= Task details =
How many lines in the listing include the string "computer"? Reply with the number alone.

───── The records

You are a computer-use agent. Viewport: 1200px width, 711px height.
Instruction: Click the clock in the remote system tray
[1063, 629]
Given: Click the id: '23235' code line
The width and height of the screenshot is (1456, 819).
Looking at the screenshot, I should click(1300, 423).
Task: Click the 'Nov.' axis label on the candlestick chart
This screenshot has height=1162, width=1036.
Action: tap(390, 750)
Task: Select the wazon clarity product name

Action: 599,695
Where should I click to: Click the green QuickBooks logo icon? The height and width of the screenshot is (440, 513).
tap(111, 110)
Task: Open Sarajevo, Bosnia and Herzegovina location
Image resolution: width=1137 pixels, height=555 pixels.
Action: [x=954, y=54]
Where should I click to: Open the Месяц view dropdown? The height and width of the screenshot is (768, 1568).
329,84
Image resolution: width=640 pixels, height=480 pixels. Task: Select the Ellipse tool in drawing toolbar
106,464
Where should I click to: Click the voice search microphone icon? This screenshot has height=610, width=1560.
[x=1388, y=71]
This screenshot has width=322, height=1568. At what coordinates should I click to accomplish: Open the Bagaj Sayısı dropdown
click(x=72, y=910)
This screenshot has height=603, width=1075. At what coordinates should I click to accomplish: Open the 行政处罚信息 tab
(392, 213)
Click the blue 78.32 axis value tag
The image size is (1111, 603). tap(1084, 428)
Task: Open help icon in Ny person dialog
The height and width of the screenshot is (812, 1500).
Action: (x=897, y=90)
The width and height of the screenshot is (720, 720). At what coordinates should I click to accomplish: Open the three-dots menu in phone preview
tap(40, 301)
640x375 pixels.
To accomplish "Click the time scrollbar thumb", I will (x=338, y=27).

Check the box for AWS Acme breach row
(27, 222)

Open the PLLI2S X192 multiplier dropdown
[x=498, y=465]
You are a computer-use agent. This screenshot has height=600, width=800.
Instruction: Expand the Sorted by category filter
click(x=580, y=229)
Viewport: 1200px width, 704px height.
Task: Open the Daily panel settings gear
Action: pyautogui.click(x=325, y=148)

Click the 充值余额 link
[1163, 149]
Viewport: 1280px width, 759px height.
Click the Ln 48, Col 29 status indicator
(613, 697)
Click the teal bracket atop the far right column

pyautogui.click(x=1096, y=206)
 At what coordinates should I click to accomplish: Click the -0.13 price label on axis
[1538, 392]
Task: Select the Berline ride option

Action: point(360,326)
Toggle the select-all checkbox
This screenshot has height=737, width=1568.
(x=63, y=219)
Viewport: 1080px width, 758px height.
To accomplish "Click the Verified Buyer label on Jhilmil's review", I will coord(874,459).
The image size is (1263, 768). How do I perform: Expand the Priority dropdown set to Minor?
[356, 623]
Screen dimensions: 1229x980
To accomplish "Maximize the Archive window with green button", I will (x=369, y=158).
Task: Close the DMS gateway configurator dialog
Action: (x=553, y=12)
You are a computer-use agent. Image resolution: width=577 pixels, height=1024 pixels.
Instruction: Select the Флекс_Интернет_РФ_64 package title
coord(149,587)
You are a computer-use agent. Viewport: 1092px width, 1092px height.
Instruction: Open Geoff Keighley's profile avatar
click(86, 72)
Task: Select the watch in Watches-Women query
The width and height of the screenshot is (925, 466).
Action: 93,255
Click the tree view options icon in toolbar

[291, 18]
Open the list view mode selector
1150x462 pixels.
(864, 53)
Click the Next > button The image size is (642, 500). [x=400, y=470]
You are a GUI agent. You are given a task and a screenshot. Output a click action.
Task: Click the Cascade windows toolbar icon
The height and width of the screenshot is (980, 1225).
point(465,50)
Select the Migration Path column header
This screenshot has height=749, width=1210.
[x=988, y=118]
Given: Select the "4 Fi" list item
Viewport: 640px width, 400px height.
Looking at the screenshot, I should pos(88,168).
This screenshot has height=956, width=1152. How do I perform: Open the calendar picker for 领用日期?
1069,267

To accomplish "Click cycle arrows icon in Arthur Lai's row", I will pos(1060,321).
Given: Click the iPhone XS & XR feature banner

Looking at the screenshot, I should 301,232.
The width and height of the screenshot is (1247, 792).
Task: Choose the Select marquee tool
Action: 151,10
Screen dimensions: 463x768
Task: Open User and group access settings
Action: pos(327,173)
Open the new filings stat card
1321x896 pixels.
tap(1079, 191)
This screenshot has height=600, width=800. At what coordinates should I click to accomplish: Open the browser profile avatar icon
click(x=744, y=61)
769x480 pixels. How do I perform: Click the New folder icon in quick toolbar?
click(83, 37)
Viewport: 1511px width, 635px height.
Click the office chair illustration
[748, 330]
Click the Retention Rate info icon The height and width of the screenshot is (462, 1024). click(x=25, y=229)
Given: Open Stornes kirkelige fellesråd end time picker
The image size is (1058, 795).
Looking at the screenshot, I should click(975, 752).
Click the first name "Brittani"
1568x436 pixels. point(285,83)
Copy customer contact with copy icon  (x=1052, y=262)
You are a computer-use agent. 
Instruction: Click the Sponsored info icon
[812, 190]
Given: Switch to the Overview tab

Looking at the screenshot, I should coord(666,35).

──────────

= Response for this exercise =
5